Alors que le Diagnostic de Performance Énergétique (DPE) est devenu un pivot central des politiques de rénovation, les critiques se font entendre. En juin 2025, la Cour des comptes a publié un rapport particulièrement sévère à l’égard de la réforme engagée depuis 2021, dénonçant ses effets de bord, ses lenteurs, et surtout, les pressions exercées sur les diagnostiqueurs.
Pourtant, deux nouveaux décrets avaient été publiés quelques jours plus tôt, dans l’objectif affiché de renforcer la fiabilité du DPE. Ils introduisaient notamment un QR code unique pour chaque rapport, un enregistrement obligatoire auprès de l’ADEME, et de nouveaux outils de contrôle. Mais pour la Cour, ces ajustements restent largement insuffisants. Dans son rapport, elle pointe des méthodes de calcul encore instables, une hétérogénéité importante entre les diagnostics, et une surcharge administrative qui pèse lourdement sur les opérateurs.
Le DPE, désormais opposable, peut entraîner de lourdes conséquences juridiques. Et dans un contexte où les propriétaires comme les acheteurs s’y fient pour orienter leurs travaux ou estimer la valeur d’un bien, les approximations ne sont plus tolérables.
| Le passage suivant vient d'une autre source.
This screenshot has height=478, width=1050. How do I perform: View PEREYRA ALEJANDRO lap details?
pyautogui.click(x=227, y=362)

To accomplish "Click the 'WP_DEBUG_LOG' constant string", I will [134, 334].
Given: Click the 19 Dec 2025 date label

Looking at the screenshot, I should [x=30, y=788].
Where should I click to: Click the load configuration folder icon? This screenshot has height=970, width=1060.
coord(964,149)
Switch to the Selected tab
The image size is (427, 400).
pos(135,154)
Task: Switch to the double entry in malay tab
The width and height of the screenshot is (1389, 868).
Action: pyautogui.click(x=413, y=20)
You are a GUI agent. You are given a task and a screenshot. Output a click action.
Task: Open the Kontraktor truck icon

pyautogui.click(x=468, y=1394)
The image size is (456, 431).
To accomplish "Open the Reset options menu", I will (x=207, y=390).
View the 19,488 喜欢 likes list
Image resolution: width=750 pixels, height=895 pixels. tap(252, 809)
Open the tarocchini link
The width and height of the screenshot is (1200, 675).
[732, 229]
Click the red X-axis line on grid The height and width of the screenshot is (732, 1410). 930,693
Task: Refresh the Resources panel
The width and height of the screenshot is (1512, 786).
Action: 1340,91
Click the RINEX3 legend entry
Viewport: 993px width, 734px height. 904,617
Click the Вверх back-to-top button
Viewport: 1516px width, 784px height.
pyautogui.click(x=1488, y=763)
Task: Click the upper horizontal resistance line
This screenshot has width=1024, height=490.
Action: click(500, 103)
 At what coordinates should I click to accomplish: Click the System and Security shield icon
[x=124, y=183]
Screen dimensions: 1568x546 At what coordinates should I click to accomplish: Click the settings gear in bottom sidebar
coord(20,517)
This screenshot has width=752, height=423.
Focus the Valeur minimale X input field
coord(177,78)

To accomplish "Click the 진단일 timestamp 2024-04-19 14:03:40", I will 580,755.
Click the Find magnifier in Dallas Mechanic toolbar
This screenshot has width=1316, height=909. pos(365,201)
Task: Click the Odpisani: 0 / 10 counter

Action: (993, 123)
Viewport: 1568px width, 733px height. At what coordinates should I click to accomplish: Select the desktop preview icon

C’est d’autant plus vrai que le nombre de diagnostics réalisés dépasse aujourd’hui les 300 000 par mois, avec des écarts parfois majeurs pour un même logement.
Du côté des professionnels, l’inquiétude grandit. Entre les évolutions permanentes des règles, la complexité croissante des logiciels, et la multiplication des contrôles, beaucoup dénoncent une pression constante sans réelle reconnaissance. Le manque d’un cadre stabilisé nuit à la qualité des missions et expose à des erreurs parfois lourdes de conséquences.
Alors que le DPE devrait être un outil de confiance, il semble désormais pris entre urgence politique, injonctions réglementaires et moyens techniques insuffisants. Pour les diagnostiqueurs, il ne s’agit pas de fuir la rigueur, mais d’exiger des règles claires, des outils fiables et une véritable cohérence entre les objectifs affichés et les réalités du terrain. En attendant, chaque nouveau rapport reste un exercice d’équilibriste, entre conformité attendue et adaptation permanente.